>> START Quoted passage

This implementation includes the following key features:

Blog generation with metadata. The generateBlogPostWithMetadata method:
- Creates a well-structured blog post on a given topic with detailed metadata about the generation process.
- Uses an iterative refinement process with Writer and Editor agents.
- Enforces a 10-sentence maximum length.
- Tracks iterations, approval status, token usage, and editor feedback history.
- Returns all information in a structured BlogGenerationResult object.
Token usage estimation:
- Provides a rough approximation of token usage by counting characters.
- Tracks prompt tokens, completion tokens, and total tokens used.
- This process is a workaround because we no longer directly access the ChatResponse class.
The BlogGenerationResult inner class:
- Serves as a container for both the generated content and its metadata.
- Includes fields for content, iterations, approval status, token usage, and editor feedback.
- Provides getters, setters, and convenience methods for tracking metadata.

The service is thoroughly commented to explain the Evaluator-Optimizer agent pattern and how Spring AI's fluent API facilitates interactions between AI agents.

Create the BlogWriterController class

To expose the blog generation functionality via a REST endpoint, create a new file named BlogWriterController.java within the controller directory, and then add the following code:

package com.example.springaiapp.controller;

import com.example.springaiapp.service.BlogWriterService;
import org.springframework.beans.factory.annotation.Autowired;
import org.springframework.web.bind.annotation.*;

import java.util.Map;
import java.util.HashMap;
import java.util.List;
import java.util.ArrayList;

@RestController
@RequestMapping("/api/blog")

>> END Quoted passage
>> START Extracted information

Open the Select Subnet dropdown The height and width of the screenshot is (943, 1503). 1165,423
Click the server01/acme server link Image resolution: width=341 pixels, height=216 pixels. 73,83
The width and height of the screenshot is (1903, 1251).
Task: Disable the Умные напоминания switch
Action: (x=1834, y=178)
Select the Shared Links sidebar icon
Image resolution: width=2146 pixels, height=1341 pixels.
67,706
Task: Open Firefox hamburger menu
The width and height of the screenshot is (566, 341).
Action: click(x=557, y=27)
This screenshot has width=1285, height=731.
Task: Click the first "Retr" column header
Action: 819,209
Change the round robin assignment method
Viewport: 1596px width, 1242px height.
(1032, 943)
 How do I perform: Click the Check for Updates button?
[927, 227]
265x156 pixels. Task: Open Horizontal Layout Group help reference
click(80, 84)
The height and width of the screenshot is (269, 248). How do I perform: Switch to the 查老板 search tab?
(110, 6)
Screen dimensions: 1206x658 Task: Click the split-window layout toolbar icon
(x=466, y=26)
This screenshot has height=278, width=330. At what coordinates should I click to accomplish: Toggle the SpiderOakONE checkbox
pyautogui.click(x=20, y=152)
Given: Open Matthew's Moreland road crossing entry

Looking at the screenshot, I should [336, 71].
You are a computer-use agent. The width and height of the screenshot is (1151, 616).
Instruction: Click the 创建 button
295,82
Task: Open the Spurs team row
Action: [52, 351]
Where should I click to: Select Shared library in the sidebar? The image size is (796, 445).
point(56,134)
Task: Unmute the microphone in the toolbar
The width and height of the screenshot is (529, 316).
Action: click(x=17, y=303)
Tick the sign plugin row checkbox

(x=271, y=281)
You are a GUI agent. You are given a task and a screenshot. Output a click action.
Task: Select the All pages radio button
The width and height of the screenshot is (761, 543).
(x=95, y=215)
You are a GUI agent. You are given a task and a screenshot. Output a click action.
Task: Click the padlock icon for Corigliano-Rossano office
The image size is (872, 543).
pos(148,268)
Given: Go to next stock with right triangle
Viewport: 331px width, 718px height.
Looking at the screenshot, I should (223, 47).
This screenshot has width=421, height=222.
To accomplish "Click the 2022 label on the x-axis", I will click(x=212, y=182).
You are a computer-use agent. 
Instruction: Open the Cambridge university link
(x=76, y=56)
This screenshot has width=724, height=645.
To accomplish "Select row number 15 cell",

>> END Extracted information

Exercise set:
A - In the blog-generation excerpt, what maximum length does the generateBlogPostWithMetadata method enforce?
B - Which import statements appear in the code of the blog-generation excerpt? List every imported name in full.
C - Reproduce the stretch of the blog-generation excerpt from "- Tracks prompt" through "and editor feedback.".
The listing is separate material, unrelated to the blog-generation excerpt.

Answer set:
A - A maximum of 10 sentences.

B -
- com.example.springaiapp.service.BlogWriterService
- org.springframework.beans.factory.annotation.Autowired
- org.springframework.web.bind.annotation.*
- java.util.Map
- java.util.HashMap
- java.util.List
- java.util.ArrayList

C -
- Tracks prompt tokens, completion tokens, and total tokens used.
- This process is a workaround because we no longer directly access the ChatResponse class.
The BlogGenerationResult inner class:
- Serves as a container for both the generated content and its metadata.
- Includes fields for content, iterations, approval status, token usage, and editor feedback.